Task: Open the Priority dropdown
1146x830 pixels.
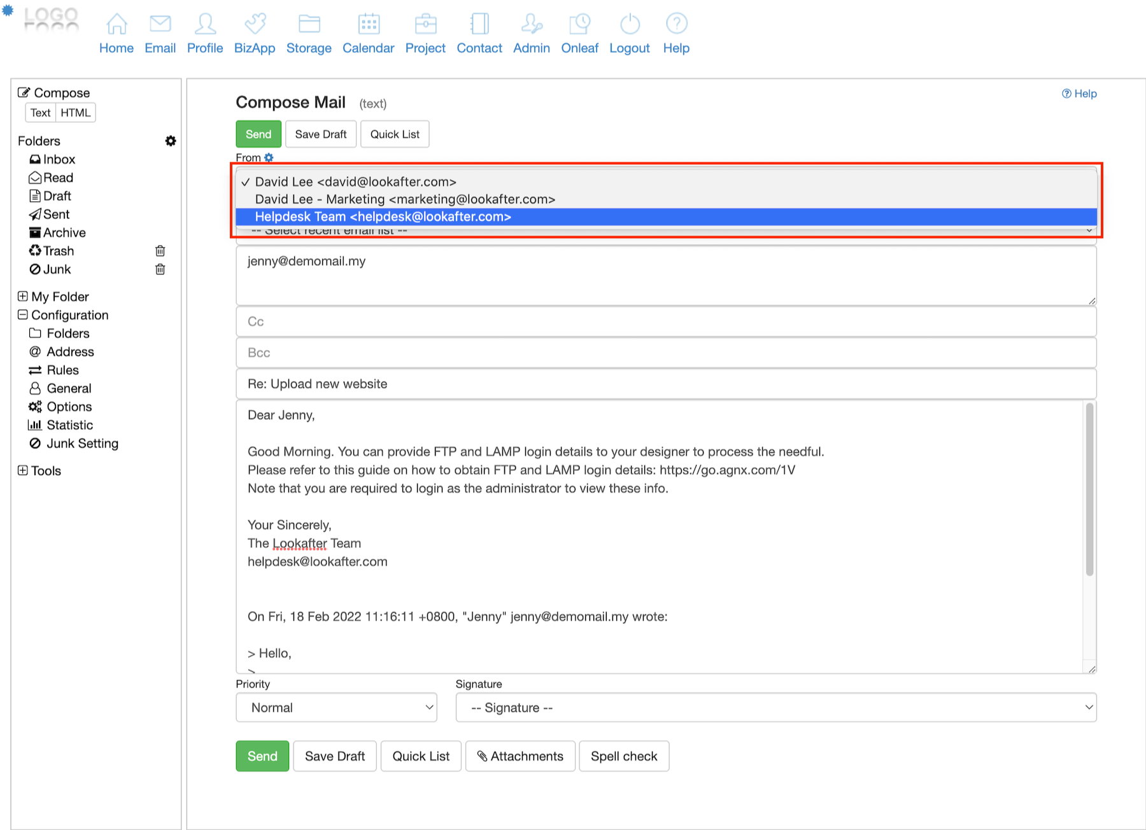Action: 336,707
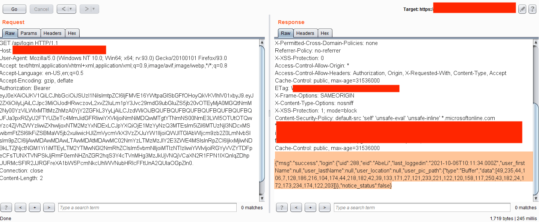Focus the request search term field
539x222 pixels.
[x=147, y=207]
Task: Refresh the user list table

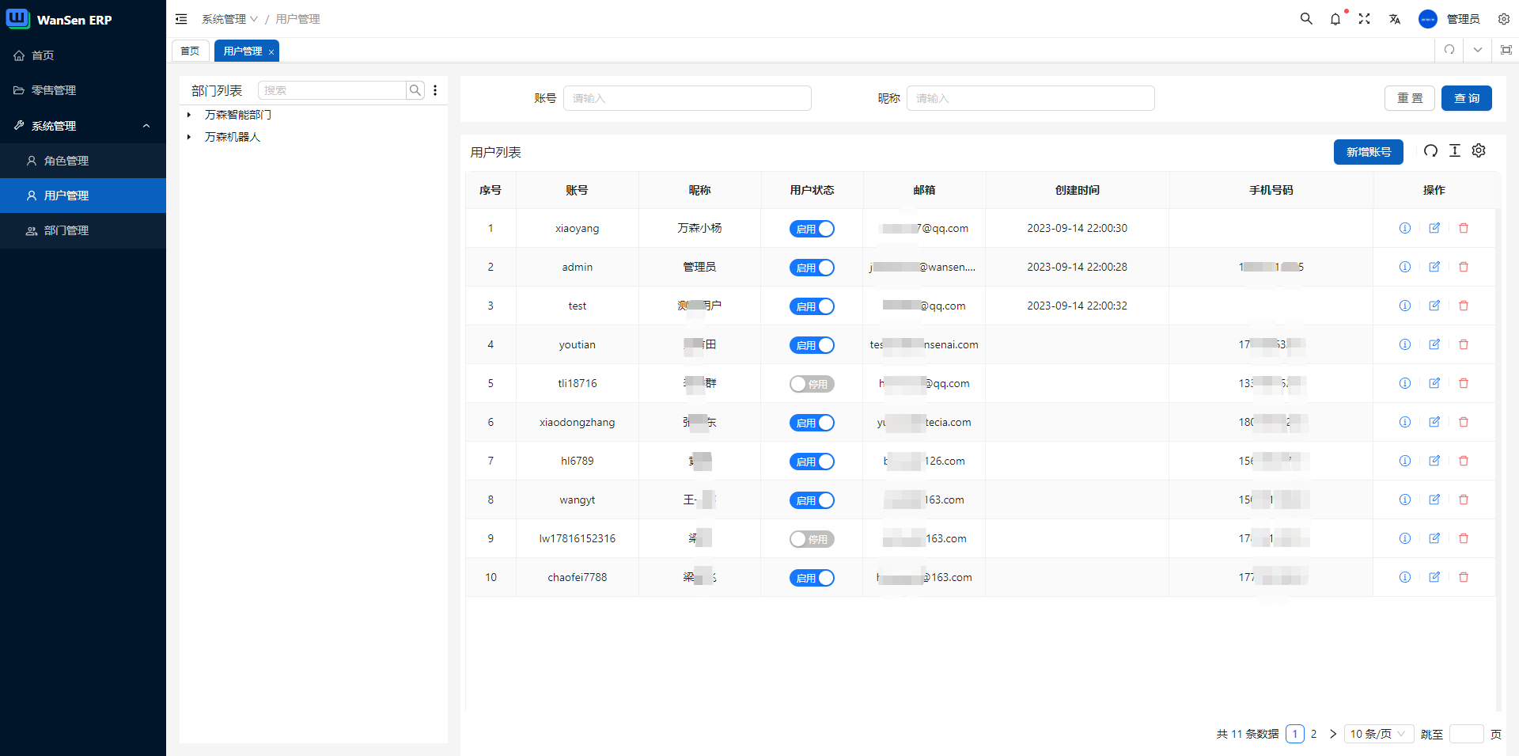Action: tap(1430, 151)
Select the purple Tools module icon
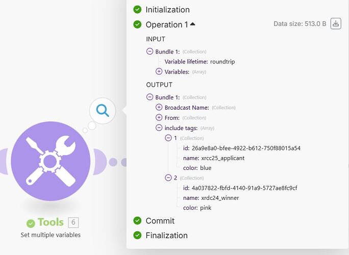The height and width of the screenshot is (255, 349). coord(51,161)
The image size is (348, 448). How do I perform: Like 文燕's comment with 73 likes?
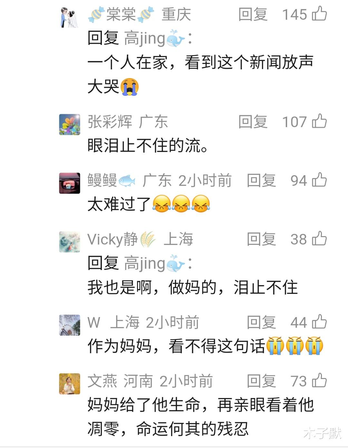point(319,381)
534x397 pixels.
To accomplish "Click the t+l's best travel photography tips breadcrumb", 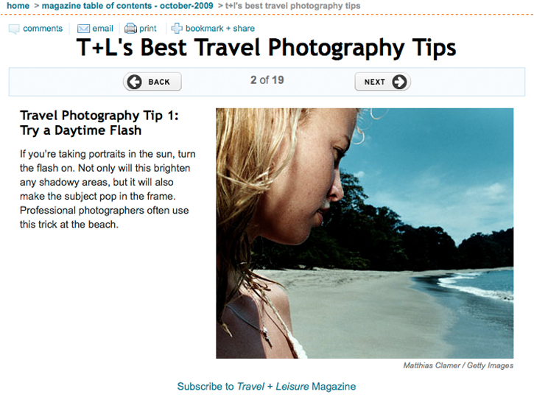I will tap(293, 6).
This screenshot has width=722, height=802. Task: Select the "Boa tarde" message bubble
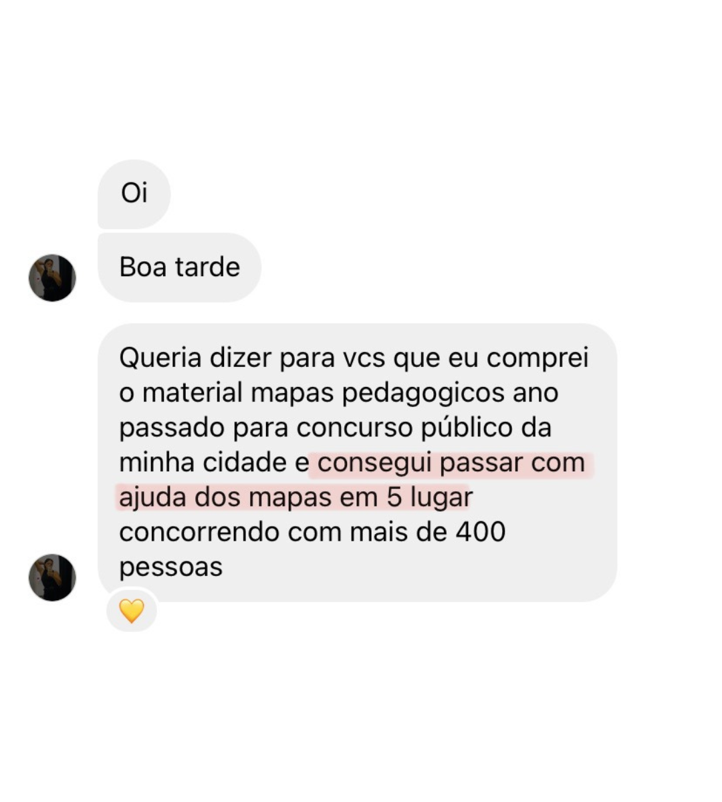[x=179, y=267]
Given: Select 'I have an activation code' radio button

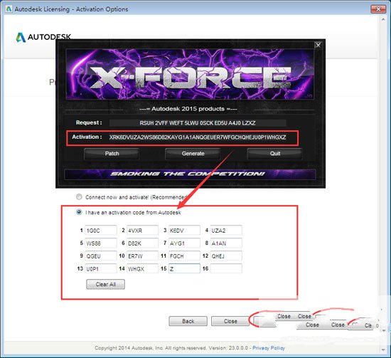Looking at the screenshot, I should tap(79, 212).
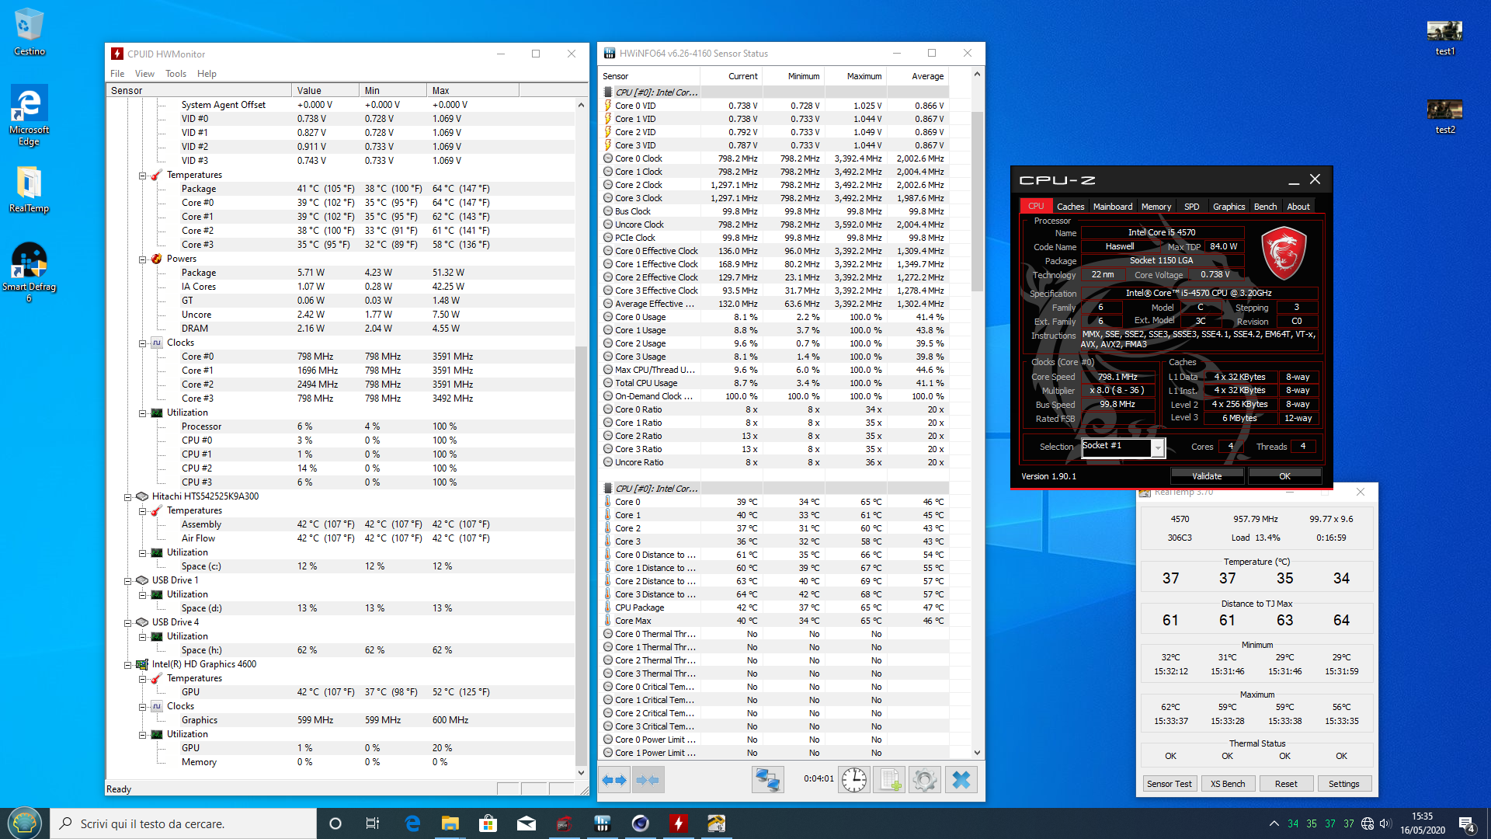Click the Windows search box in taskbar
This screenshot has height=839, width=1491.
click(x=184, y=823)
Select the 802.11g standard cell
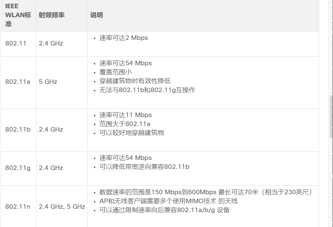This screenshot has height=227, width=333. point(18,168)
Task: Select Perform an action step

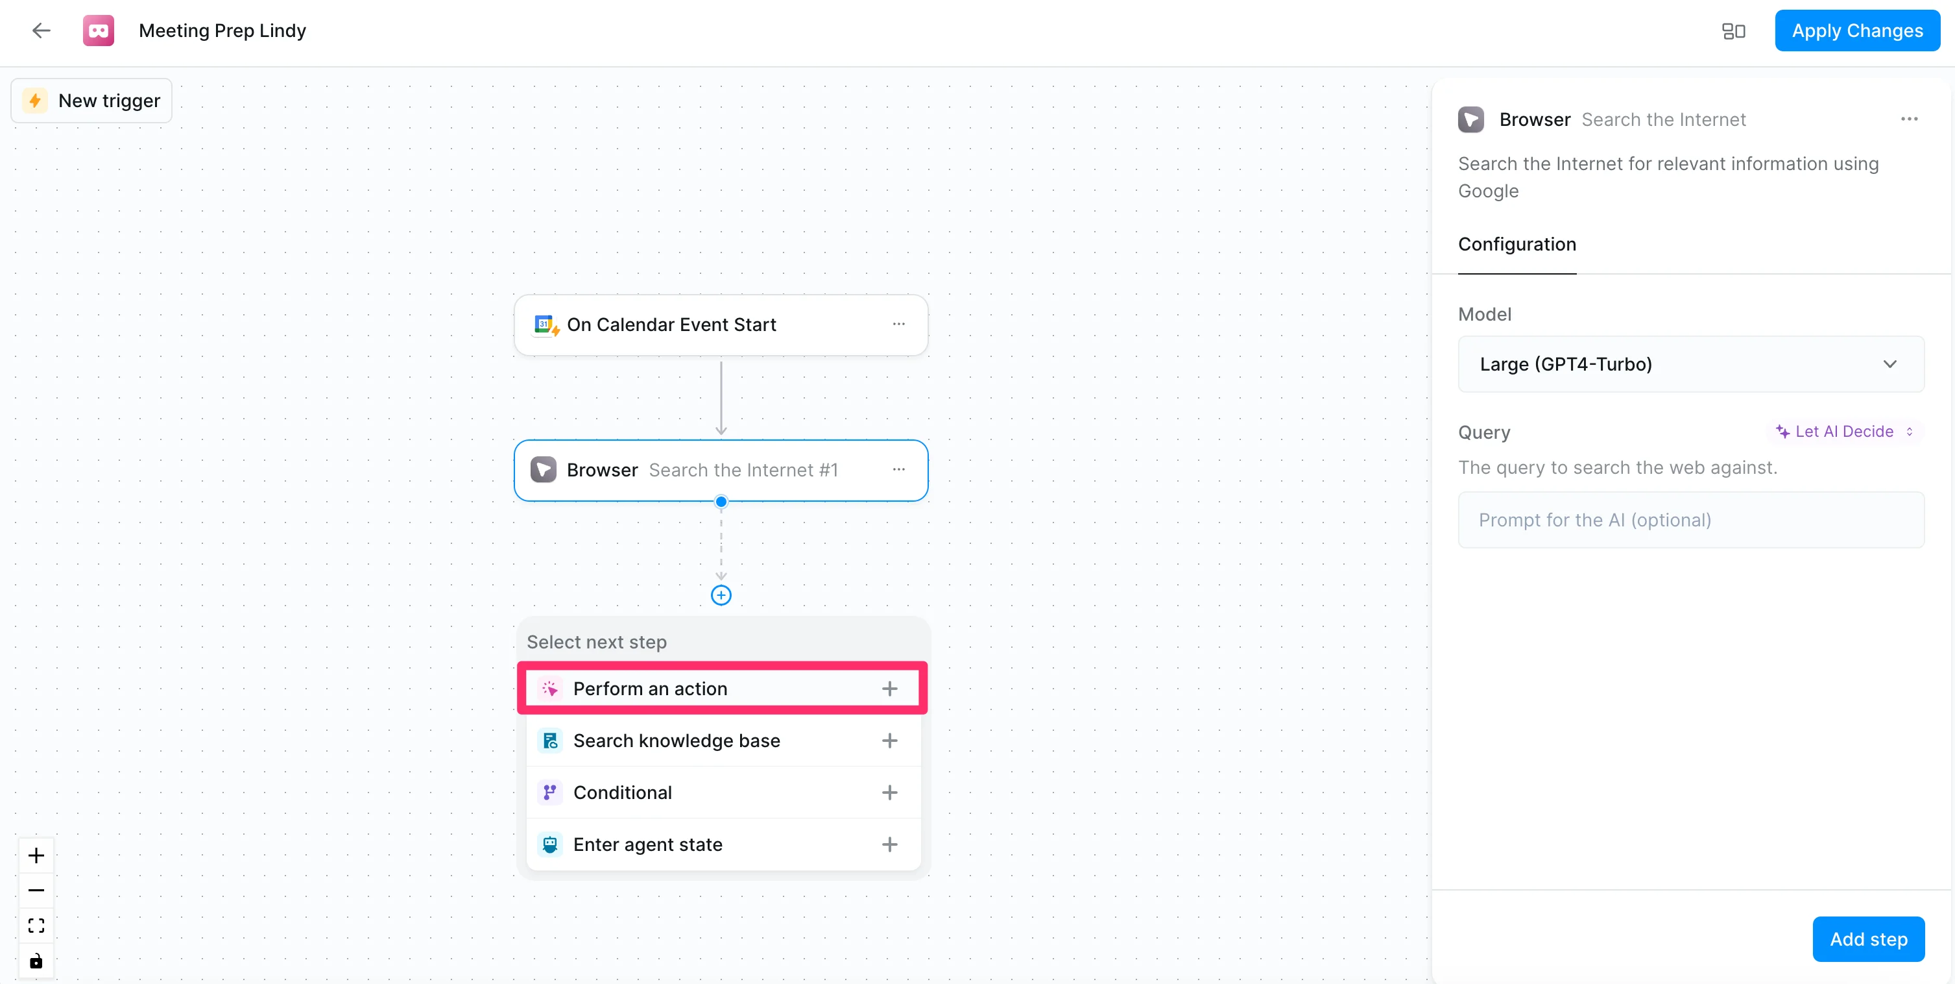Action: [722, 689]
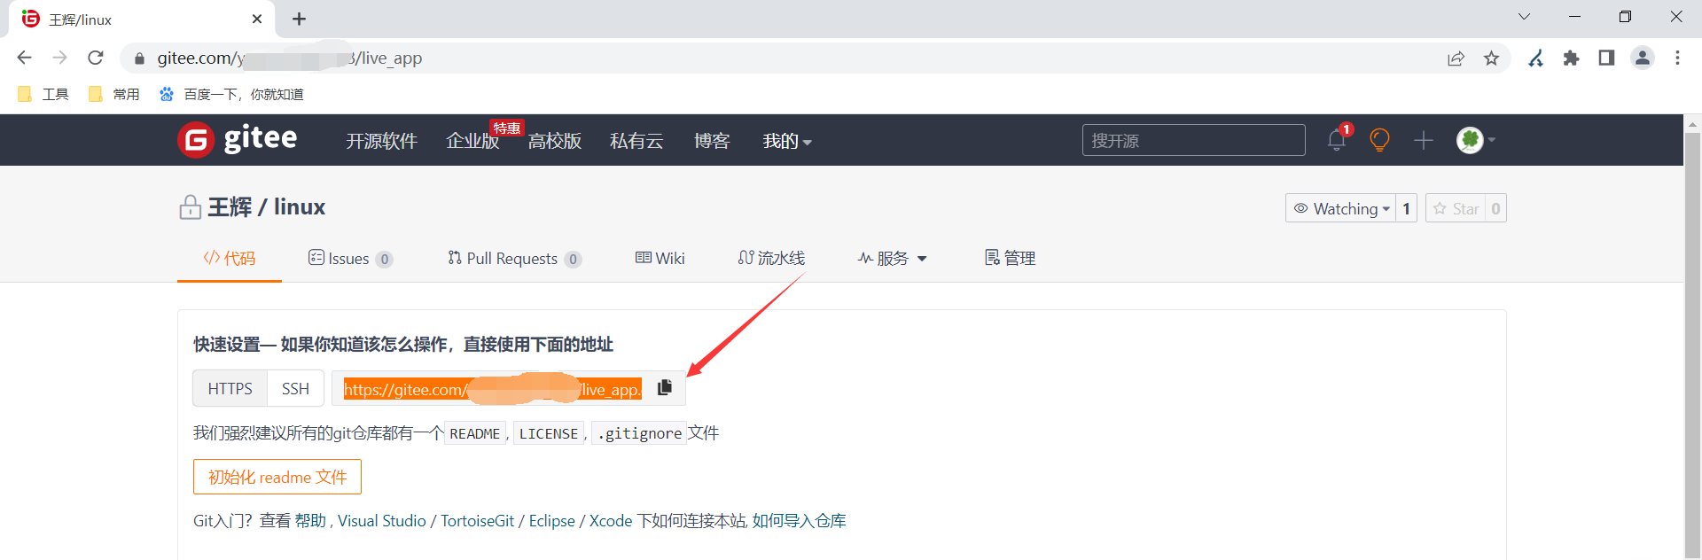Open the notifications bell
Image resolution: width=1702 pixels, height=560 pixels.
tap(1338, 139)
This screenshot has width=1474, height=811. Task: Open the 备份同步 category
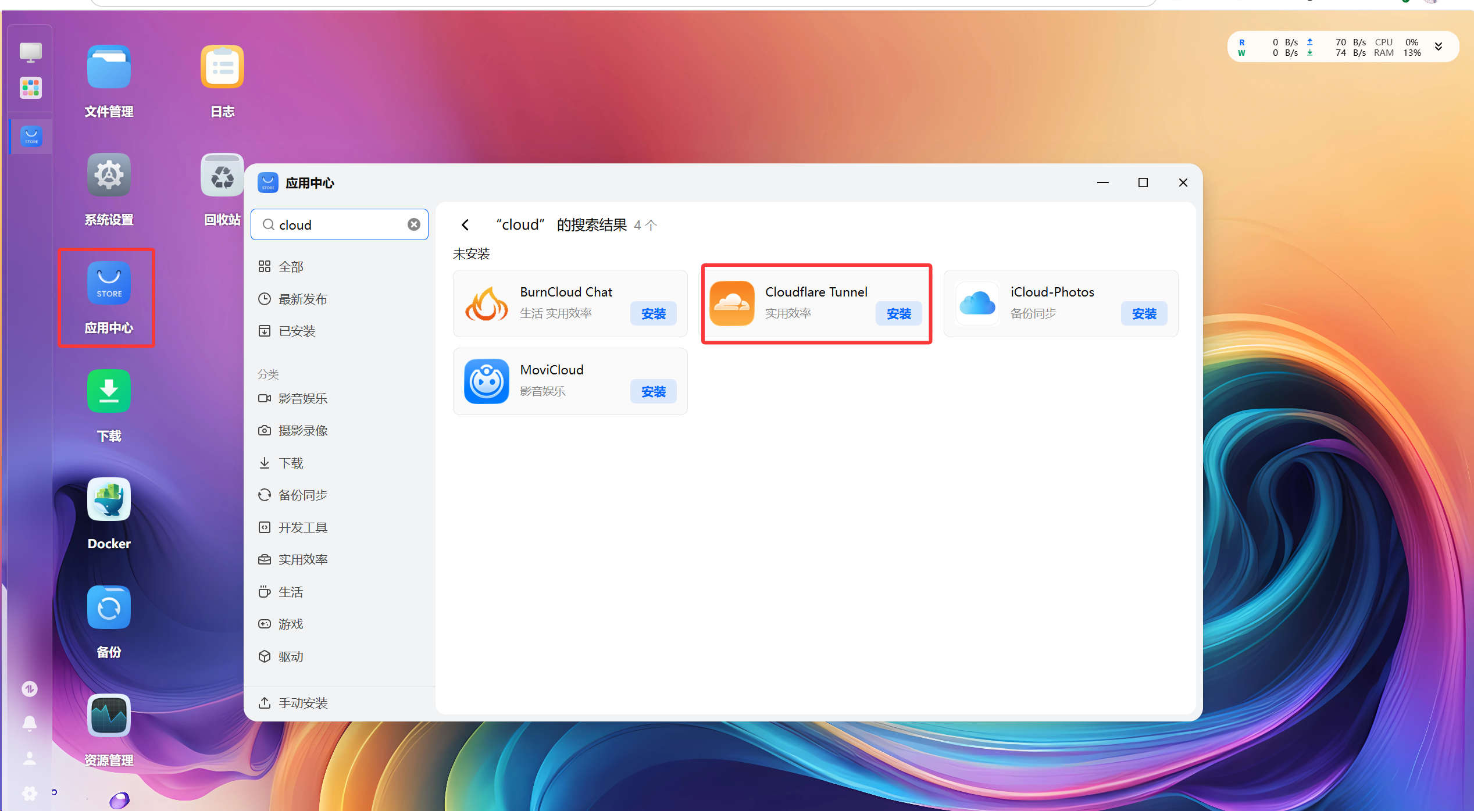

+ + + + +

Task statement: Return the lines of the records exactly as they stand, from the line containing "Given: Select 'I" through the end of the records, both included, with the pictures left out.

Finished task:
Given: Select 'I have an activation code' radio button

Looking at the screenshot, I should tap(79, 212).
Click the Windows search box in taskbar
This screenshot has height=839, width=1491.
click(x=184, y=823)
Select the 802.11g standard cell
This screenshot has height=227, width=333. point(18,168)
Task: Select Perform an action step

Action: [722, 689]
Open the notifications bell
Image resolution: width=1702 pixels, height=560 pixels.
tap(1338, 139)
This screenshot has width=1474, height=811. Task: Open the 备份同步 category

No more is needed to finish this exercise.